Ermac communicates with its C2 server over HTTP. The protocol follows Cerberus's general pattern but with the updated encryption layer:

  1. Bot registers with C2, sending encrypted device fingerprint (IMEI, model, installed apps, SIM info)
  2. C2 responds with configuration: target app list, inject URLs, command queue
  3. Bot polls C2 at regular intervals for new commands
  4. Credential data from overlays is encrypted and POSTed back to C2

Key bot commands:

Command Action
getSMS Retrieve SMS messages from device
sentSMS Send SMS from victim device
startApp Launch specified application (triggers overlay)
getAccounts Steal device accounts
getContacts Exfiltrate contact list
getInstalledApps Enumerate installed packages
push Display push notification
clearCache Clear target app data to force re-login
openURL Open URL in browser

Obfuscation

Ermac applies multiple obfuscation layers on top of the Cerberus base:

Technique Details
Blowfish string encryption All sensitive strings encrypted, decrypted at runtime
Class/method renaming Standard ProGuard-style obfuscation
Packed payloads Some samples use additional packing layers
Dynamic C2 resolution C2 addresses encrypted and resolved at runtime

Accessibility Service

Like its Cerberus ancestor, Ermac's entire operation hinges on the Android Accessibility Service. The malware uses a persistent screen urging the user to enable accessibility until they comply. Once enabled, the service:

  • Monitors foreground application changes via TYPE_WINDOW_STATE_CHANGED
  • Auto-grants runtime permissions without user interaction
  • Captures keystrokes across all applications
  • Triggers overlays when target apps are detected
  • Prevents uninstallation by intercepting settings navigation

Target Regions and Financial Institutions

Ermac's target list grew substantially between versions, with heavy concentration in European and North American banking:

Region Notable Targets
Poland Primary initial target; campaigns impersonating Bolt Food, PKO Bank
United States Major banks and financial apps
Western Europe Spain, France, Italy, Germany, UK
Eastern Europe Turkey, Czech Republic
Australia Major banking institutions
Cryptocurrency (global) MetaMask, Trust Wallet, Coinbase, Crypto.com, Binance

Cryptocurrency wallets became a significant focus in Ermac 2.0. The inject kits included dedicated phishing screens for seed phrase capture across major wallet applications, reflecting the broader trend of Android banking trojans expanding into crypto theft.

Notable Campaigns

August 2021: First Ermac campaigns identified by ThreatFabric targeting Poland with 378 banking app overlays. DukeEugene advertised rentals at $3,000/month.
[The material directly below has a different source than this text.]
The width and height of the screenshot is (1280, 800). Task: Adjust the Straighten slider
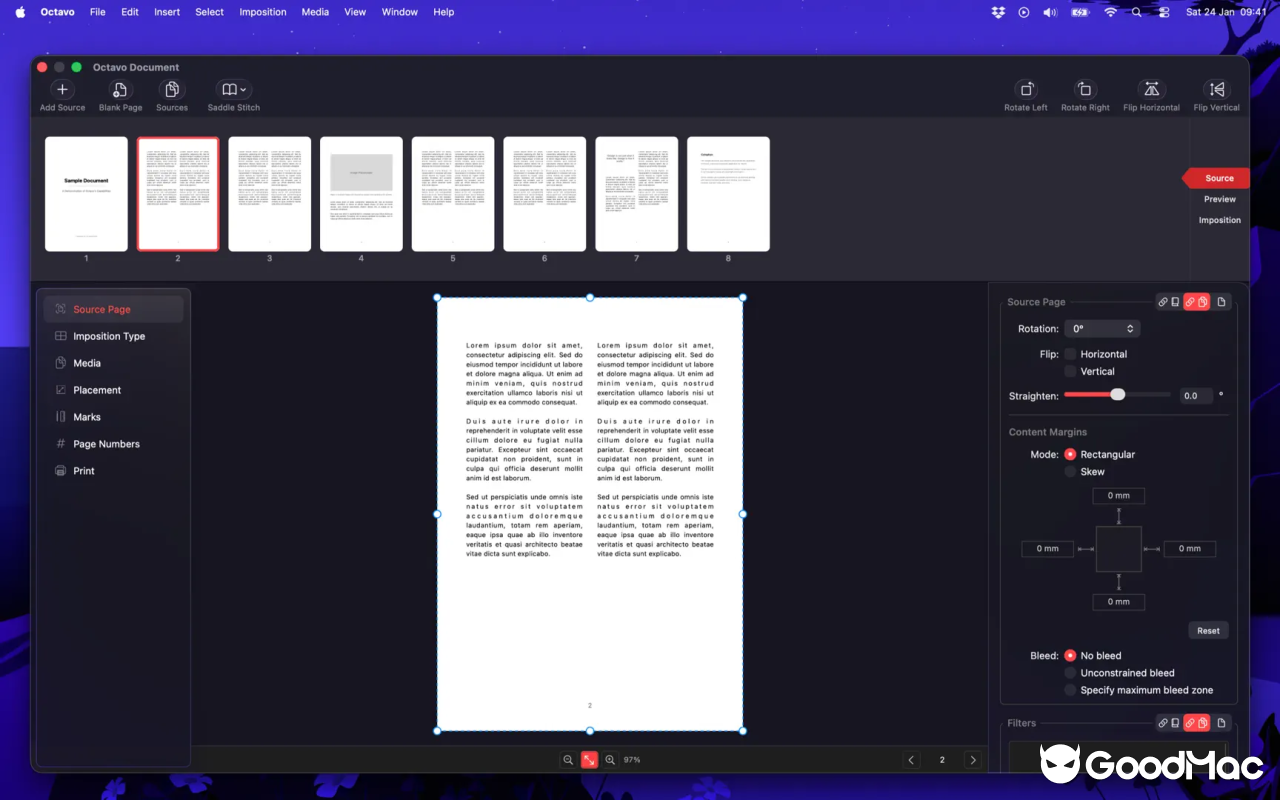click(1115, 395)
May 2022: Ermac 2.0 launched. Cyble documented campaigns using fake Bolt Food sites to deliver the updated trojan to Polish users. Target list expanded to 467 applications. Bleeping Computer reported the expanded targeting and $5,000/month rental price.

Q2-Q3 2022: Intel 471 reported Ermac as the third most active Android banking trojan, with campaigns spanning multiple continents. Cyble tracked increasingly active distribution across Europe.
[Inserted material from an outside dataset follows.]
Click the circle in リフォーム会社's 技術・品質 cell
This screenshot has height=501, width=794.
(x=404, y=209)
January 2023: DukeEugene announced Hook, built on Ermac's codebase. Active Ermac campaigns began declining as operators migrated to the more capable successor.

2024: Silent Push uncovered 24 active DukeEugene control panels administering services for Ermac, Hook, and related variants, demonstrating that Ermac infrastructure remained partially operational even after Hook's introduction.

August 2025: The Ermac 3.0 source code leaked, exposing the full malware infrastructure including C2 panel code and builder tools, mirroring the original Cerberus leak that started the lineage.